Het college heeft een verweerschrift ingediend.
De zaak is door een meervoudige kamer van de Afdeling verwezen naar een enkelvoudige.
De Afdeling heeft de zaak ter zitting behandeld op 9 oktober 2013, waar [appellant] en het college, vertegenwoordigd door mr. S.W.M. Schutte, werkzaam bij de gemeente, zijn verschenen.
Overwegingen
1. Het wijzigingsplan maakt de vestiging van een tuinbouwbedrijf aan de Munterweg 2 te Uden mogelijk.
2. Het college betoogt dat het beroep van [appellant] niet-ontvankelijk is, omdat deze niet kan worden aangemerkt als belanghebbende bij het bestreden besluit. Het college voert daartoe aan dat de woning van [appellant] op een afstand van ongeveer 350 meter van het plangebied ligt en dat [appellant] vanuit zijn woning geen zicht heeft op het plangebied.

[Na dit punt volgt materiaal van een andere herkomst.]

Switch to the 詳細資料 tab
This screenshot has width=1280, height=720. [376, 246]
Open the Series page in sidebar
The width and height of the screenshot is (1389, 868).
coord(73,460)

2.1. Ingevolge artikel 8:1 van de Algemene wet bestuursrecht (hierna: de Awb), gelezen in samenhang met artikel 8:6 van de Awb en artikel 2 van bijlage 2 bij de Awb, kan door een belanghebbende bij de Afdeling beroep worden ingesteld tegen besluiten als thans aan de orde.
Ingevolge artikel 1:2, eerste lid, van de Awb wordt onder belanghebbende verstaan: degene wiens belang rechtstreeks bij een besluit is betrokken.
De wetgever heeft deze eis gesteld teneinde te voorkomen dat een ieder, in welke hoedanigheid ook, of een persoon met slechts een verwijderd of indirect belang als belanghebbende zou moeten worden beschouwd en beroep zou kunnen instellen. Om als belanghebbende in de zin van de Awb te kunnen worden aangemerkt, dient een natuurlijk persoon een voldoende objectief en actueel, eigen, persoonlijk belang te hebben dat hem in voldoende mate onderscheidt van anderen en dat rechtstreeks wordt geraakt door het bestreden besluit. Een louter subjectief gevoel van betrokkenheid bij een besluit, hoe sterk dat gevoel ook is, is daarvoor niet voldoende.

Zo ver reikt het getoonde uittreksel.